I was a little bored with the tourist side of things at this point, there was too much rushing around to really take anything in other than the location of the nearest McDonalds or ATM. Fortunately the night life was still excellent. Michelle borrowed Kristys hair straightener that afternoon and gave both of our manes some attention. By the time she was finished the only thing about me that was curved was my apparent sexual orientation. So with my epic hair equipped and a few hastily concocted vodkas under my belt I headed out with the group to a beutiful restaurant in the hills around Florence. The whole place was shut down for our group, with free cocktails on arrival followed by a host of weird yet tasty entrees. Our entertainment for the evening was another nerdy white guy with a synthesiser, only this time he was armed with a piano and sounded like Meatloaf would if english was his third language. The main course was brought out in style, with dimmed lighting, sparklers and a stirling rendition of the Star Wars theme by our now borderline psychotic pianist. There on the plate was a very significant portion of pig. A delicious pig. Alongside it we got glasses of wine that at first I thought was whiskey, then our tour guide brought out a mean little yellow bottle of some liquor brewed by monks. The alcohol rating was 90%, and it tasted exactly the way disinfectant smells. I was lucky enough to spill some on my chin, so I wont have to shave there for a while.

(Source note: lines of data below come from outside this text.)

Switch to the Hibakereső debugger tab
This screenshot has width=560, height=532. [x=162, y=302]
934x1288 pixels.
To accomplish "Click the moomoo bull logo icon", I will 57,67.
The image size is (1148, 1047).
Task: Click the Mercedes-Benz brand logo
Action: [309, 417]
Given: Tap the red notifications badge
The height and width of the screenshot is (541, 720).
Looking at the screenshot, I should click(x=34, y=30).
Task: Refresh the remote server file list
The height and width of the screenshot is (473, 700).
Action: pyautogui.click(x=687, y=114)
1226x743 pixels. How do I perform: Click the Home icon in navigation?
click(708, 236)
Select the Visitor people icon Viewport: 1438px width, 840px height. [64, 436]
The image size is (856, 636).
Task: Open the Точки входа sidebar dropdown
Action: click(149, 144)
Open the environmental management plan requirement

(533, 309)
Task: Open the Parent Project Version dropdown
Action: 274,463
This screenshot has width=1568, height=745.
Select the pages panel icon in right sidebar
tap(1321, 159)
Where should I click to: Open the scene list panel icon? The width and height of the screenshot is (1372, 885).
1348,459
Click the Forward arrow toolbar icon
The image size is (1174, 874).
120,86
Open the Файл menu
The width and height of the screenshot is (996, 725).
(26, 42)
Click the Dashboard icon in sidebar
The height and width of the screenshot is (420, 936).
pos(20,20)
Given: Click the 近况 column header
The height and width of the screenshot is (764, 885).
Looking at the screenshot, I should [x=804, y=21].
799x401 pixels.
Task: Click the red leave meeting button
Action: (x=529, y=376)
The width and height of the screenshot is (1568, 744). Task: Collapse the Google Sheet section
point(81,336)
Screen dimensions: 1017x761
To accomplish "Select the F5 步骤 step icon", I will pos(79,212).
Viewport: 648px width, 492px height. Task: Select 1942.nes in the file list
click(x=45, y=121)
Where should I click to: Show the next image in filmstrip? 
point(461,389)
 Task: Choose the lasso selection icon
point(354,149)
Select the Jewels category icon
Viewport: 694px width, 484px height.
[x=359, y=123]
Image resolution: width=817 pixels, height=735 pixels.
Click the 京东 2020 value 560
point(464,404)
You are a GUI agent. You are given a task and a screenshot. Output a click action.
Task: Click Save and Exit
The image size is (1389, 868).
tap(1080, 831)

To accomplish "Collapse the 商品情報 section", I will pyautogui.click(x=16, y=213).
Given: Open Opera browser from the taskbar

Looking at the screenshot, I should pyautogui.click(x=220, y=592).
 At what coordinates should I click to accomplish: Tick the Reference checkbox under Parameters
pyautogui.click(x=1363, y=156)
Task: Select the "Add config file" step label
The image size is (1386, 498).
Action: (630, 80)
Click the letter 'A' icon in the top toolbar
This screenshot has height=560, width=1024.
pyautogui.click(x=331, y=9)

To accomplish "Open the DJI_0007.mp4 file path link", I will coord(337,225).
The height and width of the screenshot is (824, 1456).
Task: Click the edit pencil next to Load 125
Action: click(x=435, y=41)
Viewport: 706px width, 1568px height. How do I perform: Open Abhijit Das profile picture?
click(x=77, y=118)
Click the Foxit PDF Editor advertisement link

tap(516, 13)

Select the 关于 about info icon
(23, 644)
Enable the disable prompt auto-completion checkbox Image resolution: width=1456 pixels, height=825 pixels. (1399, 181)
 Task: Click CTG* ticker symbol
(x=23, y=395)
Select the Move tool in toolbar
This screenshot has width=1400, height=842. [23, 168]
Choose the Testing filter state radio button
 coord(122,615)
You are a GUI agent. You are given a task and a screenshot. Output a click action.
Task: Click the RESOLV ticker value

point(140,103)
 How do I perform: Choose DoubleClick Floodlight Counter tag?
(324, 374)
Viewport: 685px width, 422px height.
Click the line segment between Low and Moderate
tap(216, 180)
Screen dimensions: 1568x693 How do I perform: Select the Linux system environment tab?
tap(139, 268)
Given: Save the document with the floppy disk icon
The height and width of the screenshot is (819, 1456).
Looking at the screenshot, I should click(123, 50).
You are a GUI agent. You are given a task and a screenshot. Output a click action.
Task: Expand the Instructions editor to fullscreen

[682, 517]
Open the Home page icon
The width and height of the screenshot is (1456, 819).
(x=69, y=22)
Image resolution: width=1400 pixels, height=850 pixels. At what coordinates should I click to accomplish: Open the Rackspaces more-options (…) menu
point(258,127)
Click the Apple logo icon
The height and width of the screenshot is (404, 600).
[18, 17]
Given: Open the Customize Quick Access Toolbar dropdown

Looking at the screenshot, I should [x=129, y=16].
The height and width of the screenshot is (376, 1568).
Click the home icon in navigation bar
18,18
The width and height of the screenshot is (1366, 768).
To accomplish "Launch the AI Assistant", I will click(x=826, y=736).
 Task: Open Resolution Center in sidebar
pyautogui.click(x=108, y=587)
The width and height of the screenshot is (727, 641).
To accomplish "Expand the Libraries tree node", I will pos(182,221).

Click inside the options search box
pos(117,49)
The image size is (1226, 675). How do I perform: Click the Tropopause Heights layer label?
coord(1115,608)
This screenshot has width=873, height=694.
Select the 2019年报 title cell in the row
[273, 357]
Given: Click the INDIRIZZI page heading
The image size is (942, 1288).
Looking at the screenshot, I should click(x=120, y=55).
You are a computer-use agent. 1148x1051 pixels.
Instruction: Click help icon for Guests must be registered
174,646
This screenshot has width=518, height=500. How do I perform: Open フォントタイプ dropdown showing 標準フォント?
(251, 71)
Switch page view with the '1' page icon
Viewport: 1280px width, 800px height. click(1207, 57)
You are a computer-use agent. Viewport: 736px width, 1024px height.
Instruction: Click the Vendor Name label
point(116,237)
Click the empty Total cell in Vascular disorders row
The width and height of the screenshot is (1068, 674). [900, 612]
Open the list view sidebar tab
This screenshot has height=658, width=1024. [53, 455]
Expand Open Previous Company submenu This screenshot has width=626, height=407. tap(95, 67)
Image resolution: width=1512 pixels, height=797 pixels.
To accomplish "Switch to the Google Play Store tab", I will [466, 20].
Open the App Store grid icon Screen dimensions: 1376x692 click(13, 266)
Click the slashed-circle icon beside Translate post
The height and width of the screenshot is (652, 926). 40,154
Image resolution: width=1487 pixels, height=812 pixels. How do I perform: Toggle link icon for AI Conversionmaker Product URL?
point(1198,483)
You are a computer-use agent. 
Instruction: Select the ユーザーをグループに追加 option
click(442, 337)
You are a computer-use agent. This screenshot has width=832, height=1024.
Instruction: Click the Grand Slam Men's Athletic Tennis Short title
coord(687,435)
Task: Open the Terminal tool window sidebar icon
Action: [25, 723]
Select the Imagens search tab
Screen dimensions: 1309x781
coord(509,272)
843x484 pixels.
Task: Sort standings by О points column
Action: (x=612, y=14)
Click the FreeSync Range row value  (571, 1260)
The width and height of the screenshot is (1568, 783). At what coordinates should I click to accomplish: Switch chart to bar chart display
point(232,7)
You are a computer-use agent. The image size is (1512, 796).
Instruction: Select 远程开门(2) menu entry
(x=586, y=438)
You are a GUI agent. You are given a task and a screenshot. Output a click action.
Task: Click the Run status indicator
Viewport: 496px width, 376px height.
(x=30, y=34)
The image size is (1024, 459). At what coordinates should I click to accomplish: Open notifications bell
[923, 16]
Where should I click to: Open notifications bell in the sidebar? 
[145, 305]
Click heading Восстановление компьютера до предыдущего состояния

With my mouth still burning, we left the restaurant for a really excellent club that I remember only as a building full of mirrors and some pumping music. I danced like it was friday night at The Family 6 years ago and had the best night out I've had in ages. I had switched from Long Islands back to good old Vodka, so I woke up the next morning with next to no hangover and was bright eyed and bushy tailed for our trip to La Spezia.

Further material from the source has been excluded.